#### The input
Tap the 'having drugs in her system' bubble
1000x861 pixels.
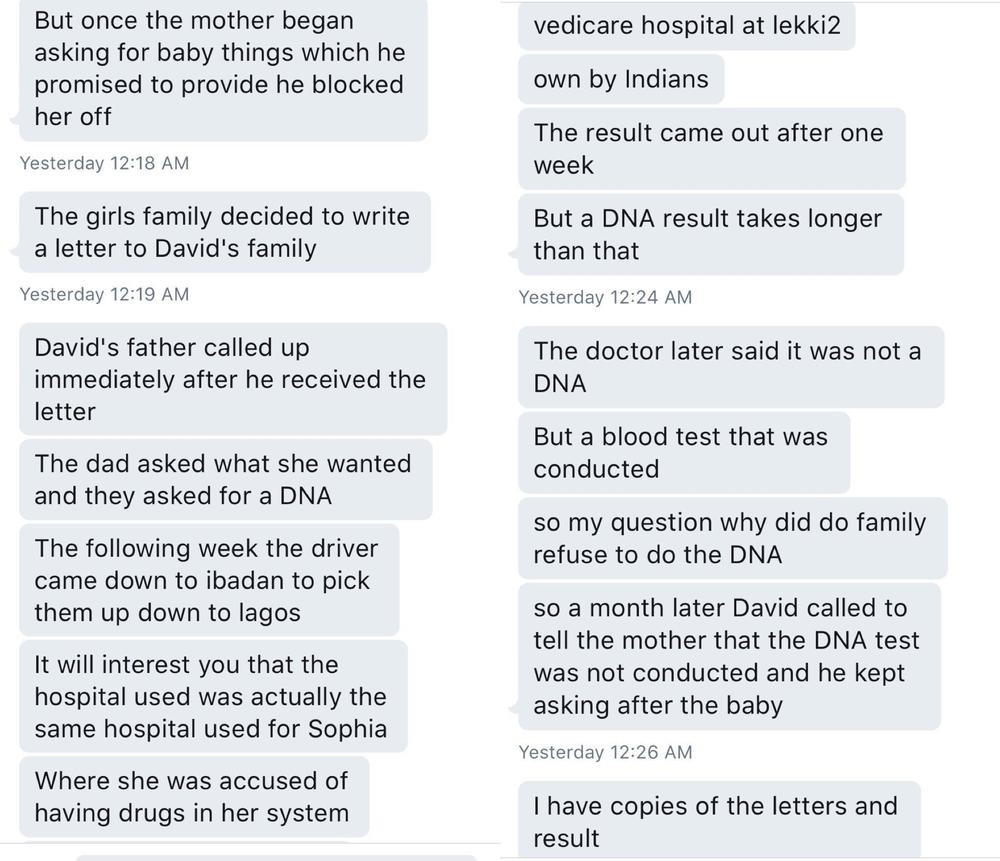194,797
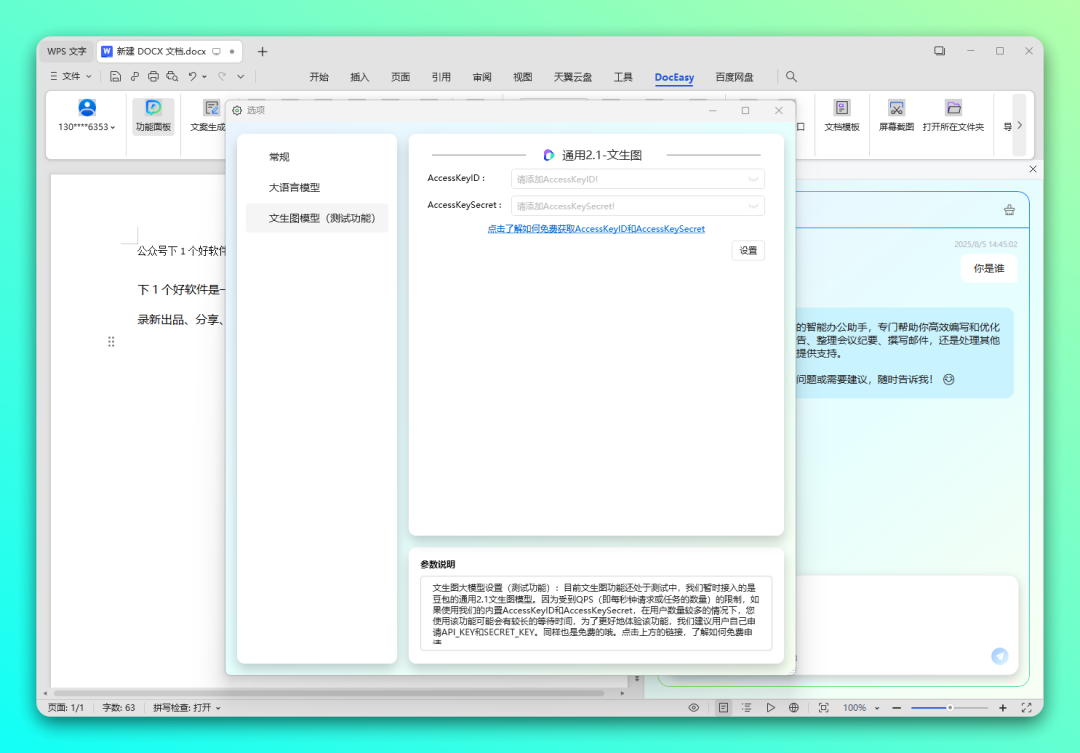This screenshot has height=753, width=1080.
Task: Open link about obtaining AccessKeyID and AccessKeySecret
Action: (x=596, y=229)
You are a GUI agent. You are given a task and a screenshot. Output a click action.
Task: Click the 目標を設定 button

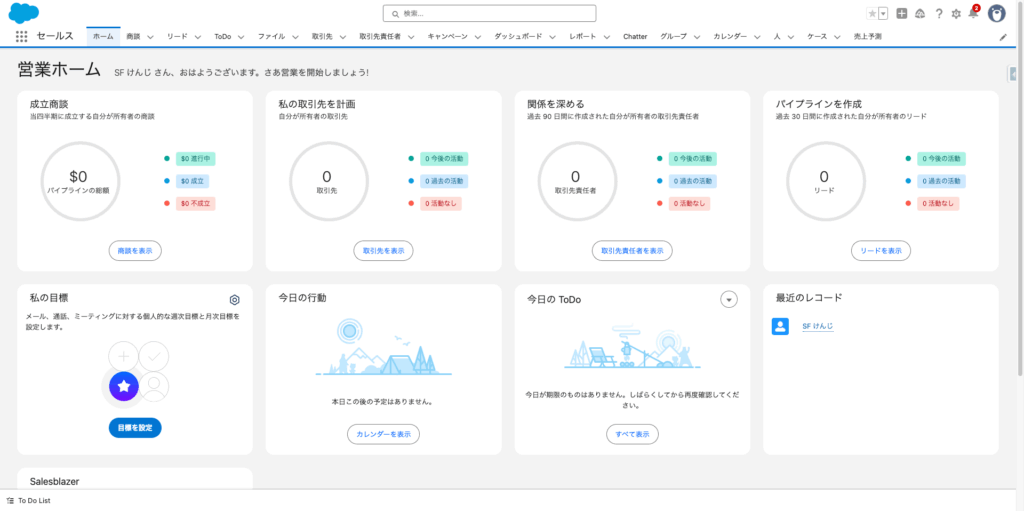coord(135,427)
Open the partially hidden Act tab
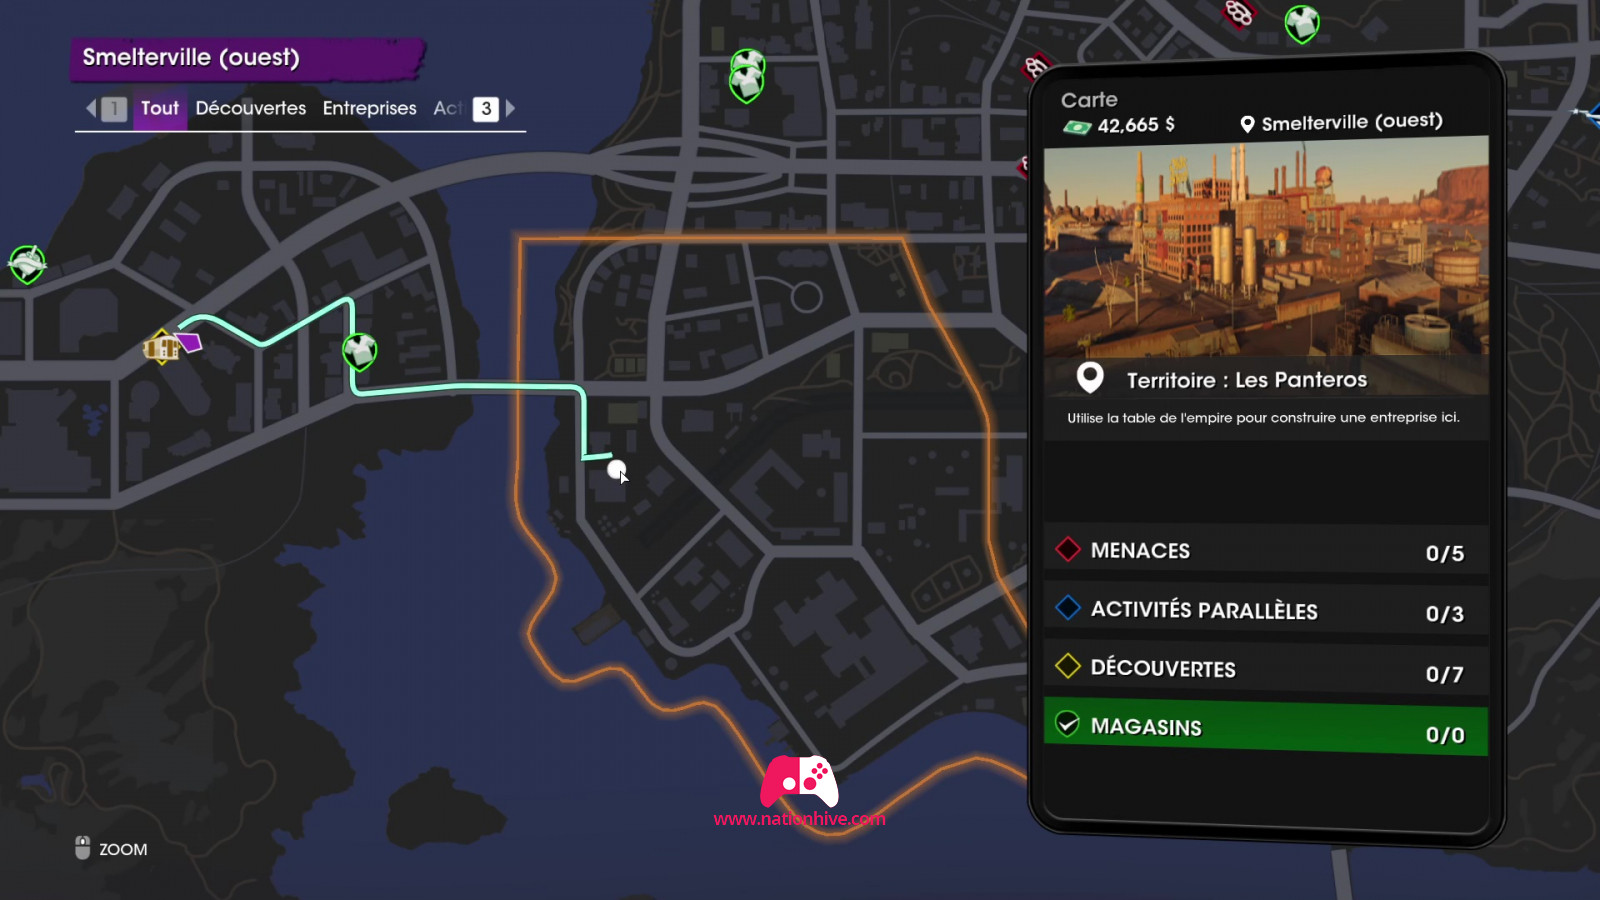This screenshot has width=1600, height=900. 447,108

#### Task directions
Reproduce the entire listing exactly, but omit any pictures.

#### Solution
Tap the 'having drugs in her system' bubble
1000x861 pixels.
194,797
This screenshot has height=753, width=1080.
Task: Open link about obtaining AccessKeyID and AccessKeySecret
Action: (x=596, y=229)
You are a GUI agent. You are given a task and a screenshot. Output a click action.
Task: Click the 目標を設定 button

coord(135,427)
Open the partially hidden Act tab
This screenshot has width=1600, height=900. 447,108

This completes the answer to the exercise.